### Problem to solve
Output exactly the lines from the line that has "Image resolution: width=1025" through the last line of the data below, with no pictures.

Collected data entries
···

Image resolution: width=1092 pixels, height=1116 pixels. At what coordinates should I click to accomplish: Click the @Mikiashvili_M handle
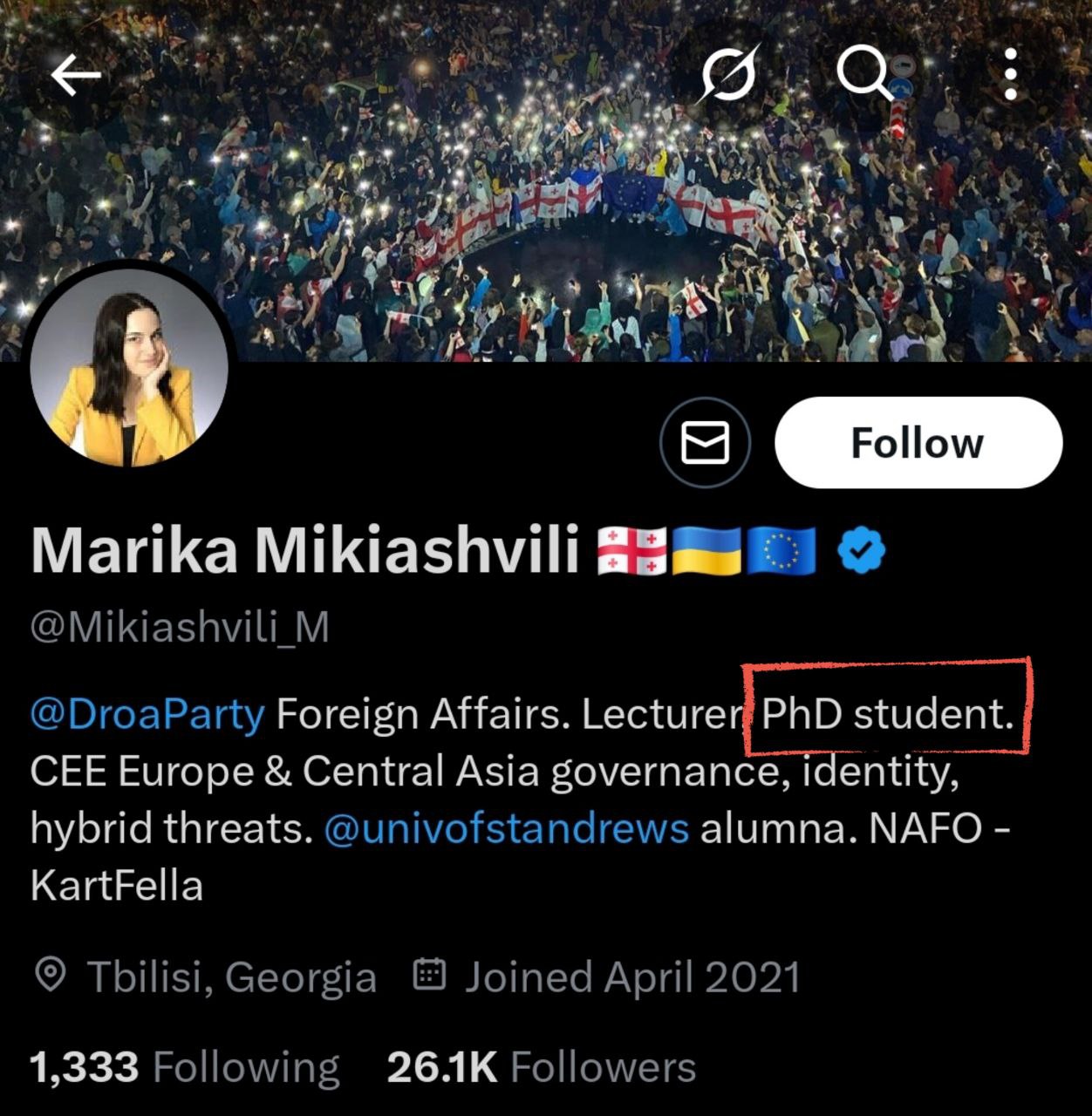click(x=180, y=627)
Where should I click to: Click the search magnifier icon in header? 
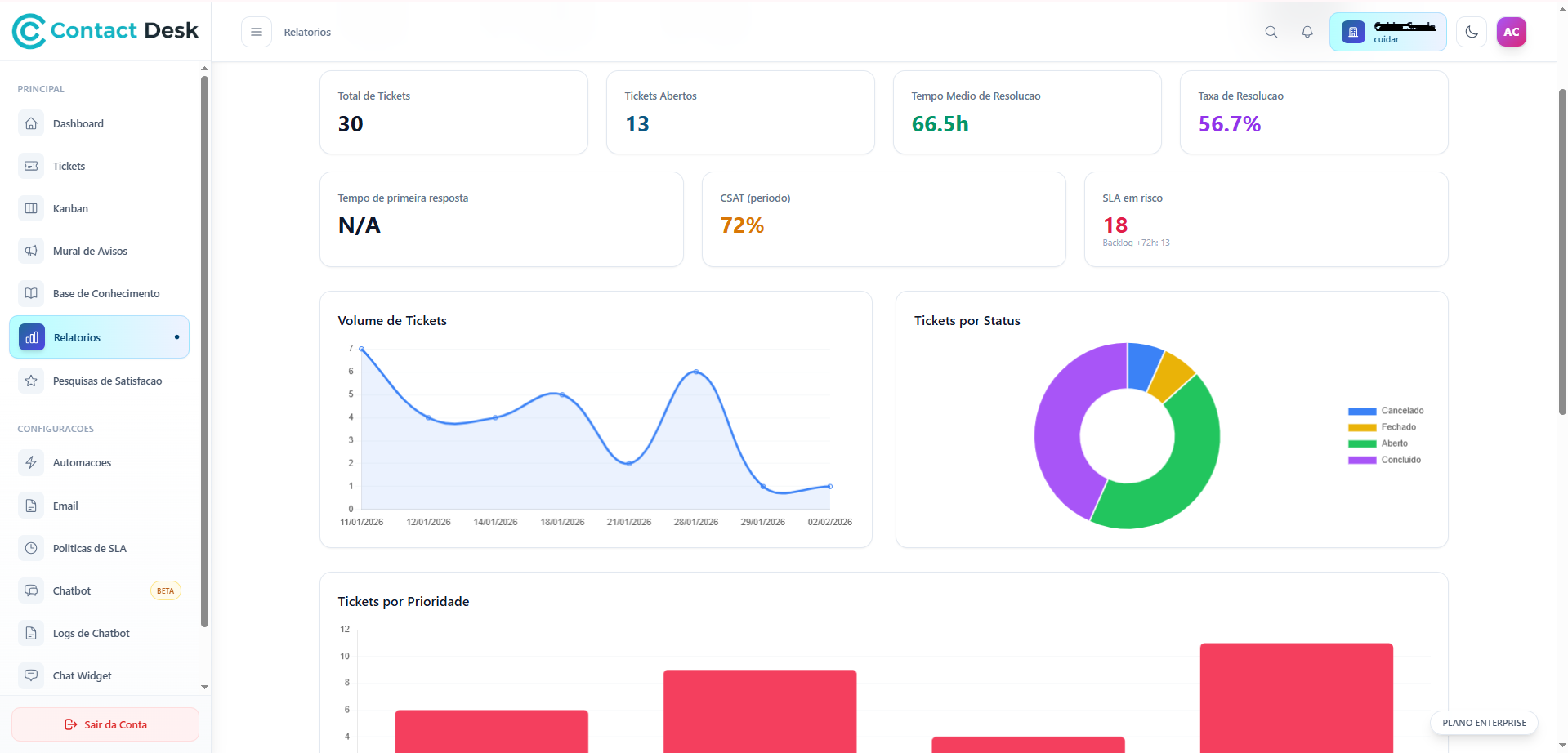point(1271,32)
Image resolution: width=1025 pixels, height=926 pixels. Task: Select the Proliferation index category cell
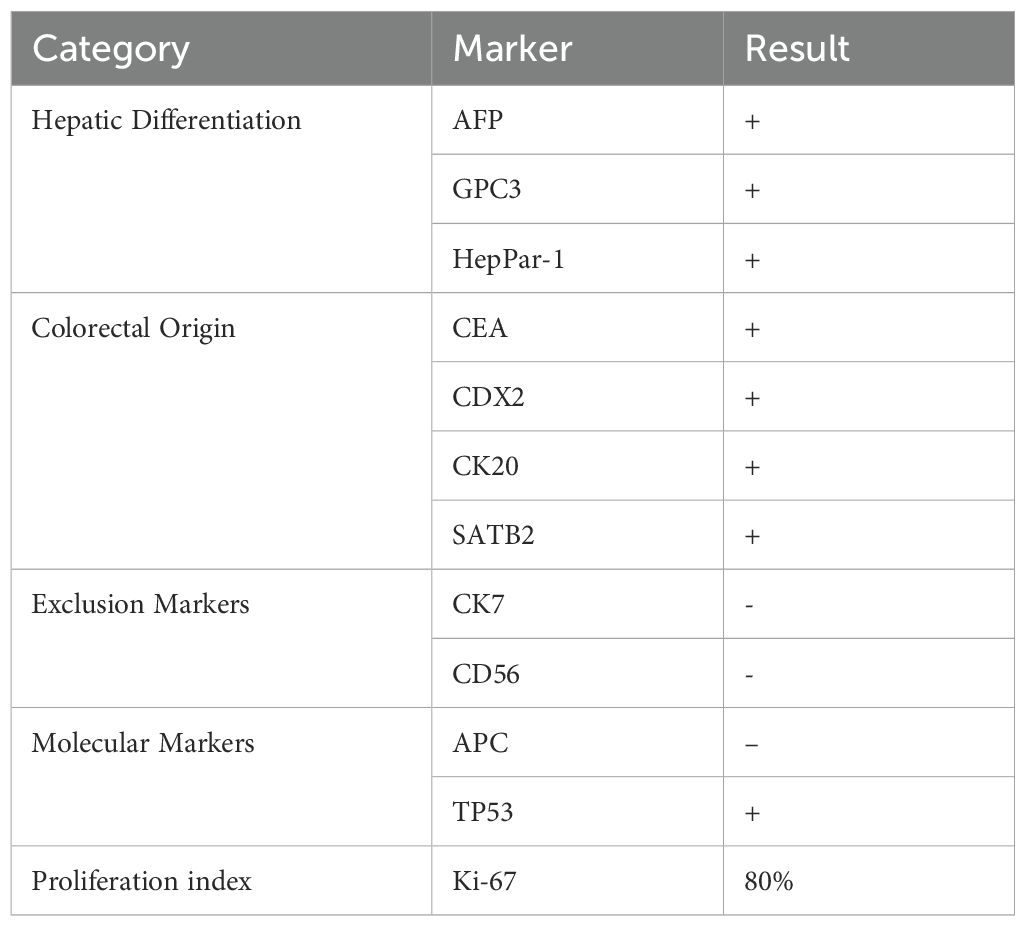141,881
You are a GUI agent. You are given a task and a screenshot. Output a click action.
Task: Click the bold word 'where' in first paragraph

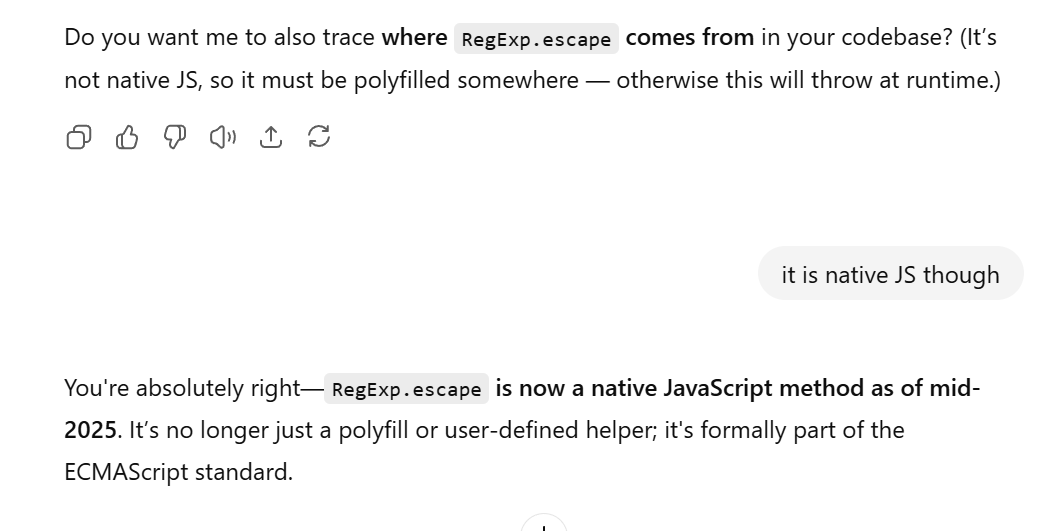[414, 38]
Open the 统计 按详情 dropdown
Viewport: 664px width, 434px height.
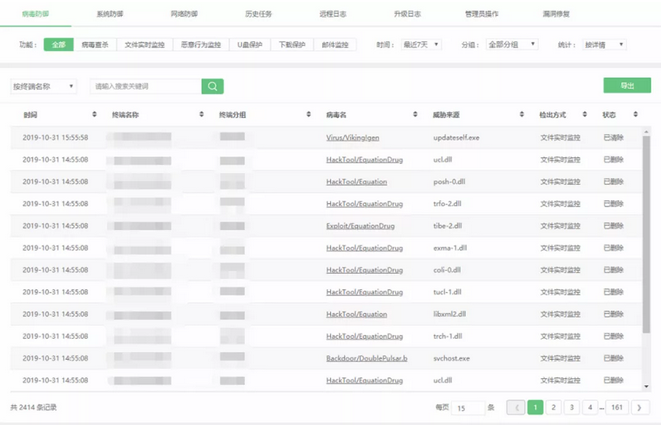pyautogui.click(x=605, y=45)
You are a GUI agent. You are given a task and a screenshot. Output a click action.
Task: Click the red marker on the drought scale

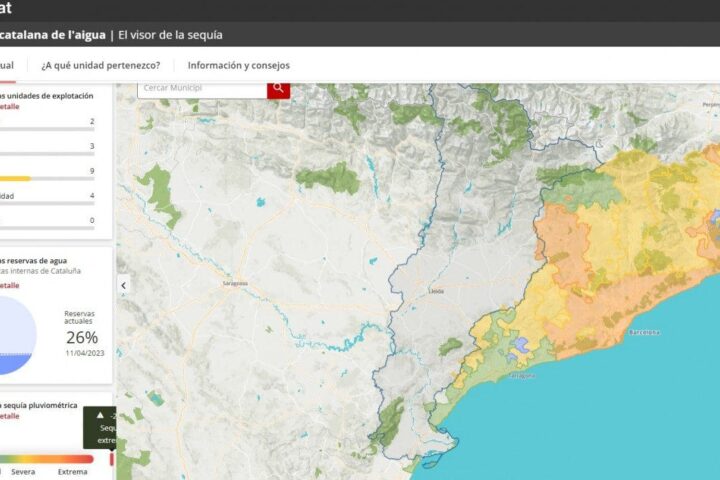tap(111, 459)
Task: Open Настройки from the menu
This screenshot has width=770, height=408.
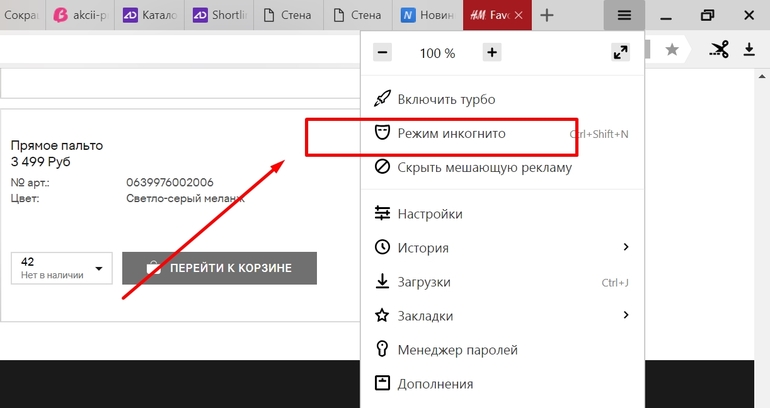Action: coord(429,213)
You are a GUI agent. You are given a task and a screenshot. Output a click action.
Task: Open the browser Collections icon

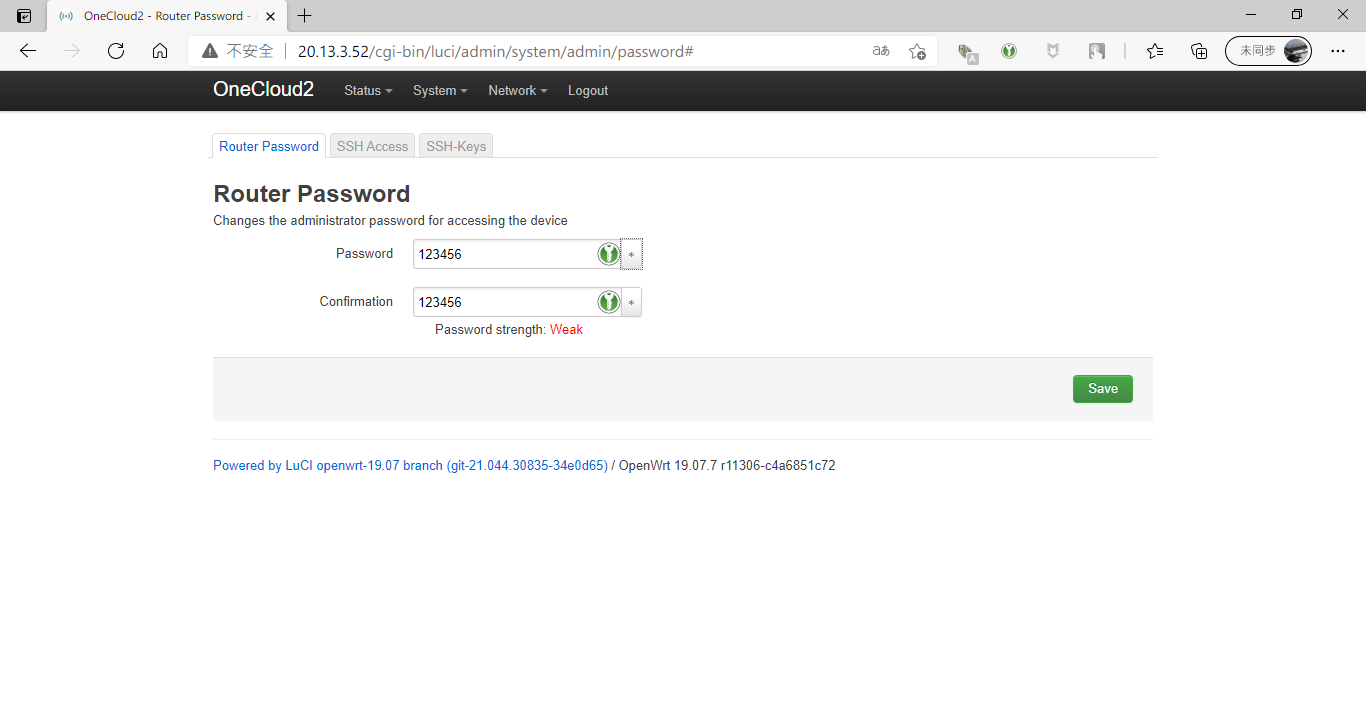coord(1199,51)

···

### Reply
Image resolution: width=1025 pixels, height=926 pixels. Task: Select the Proliferation index category cell
141,881
You are a GUI agent. You are given a task and a screenshot. Output a click action.
Task: Click the bold word 'where' in first paragraph

[414, 38]
Open the 统计 按详情 dropdown
Viewport: 664px width, 434px height.
pyautogui.click(x=605, y=45)
You are a GUI agent. You are given a task and a screenshot. Output a click action.
Task: Click the red marker on the drought scale

tap(111, 459)
Task: Open Настройки from the menu
This screenshot has width=770, height=408.
Action: coord(429,213)
You are a GUI agent. You are given a task and a screenshot. Output a click action.
Task: Open the browser Collections icon

coord(1199,51)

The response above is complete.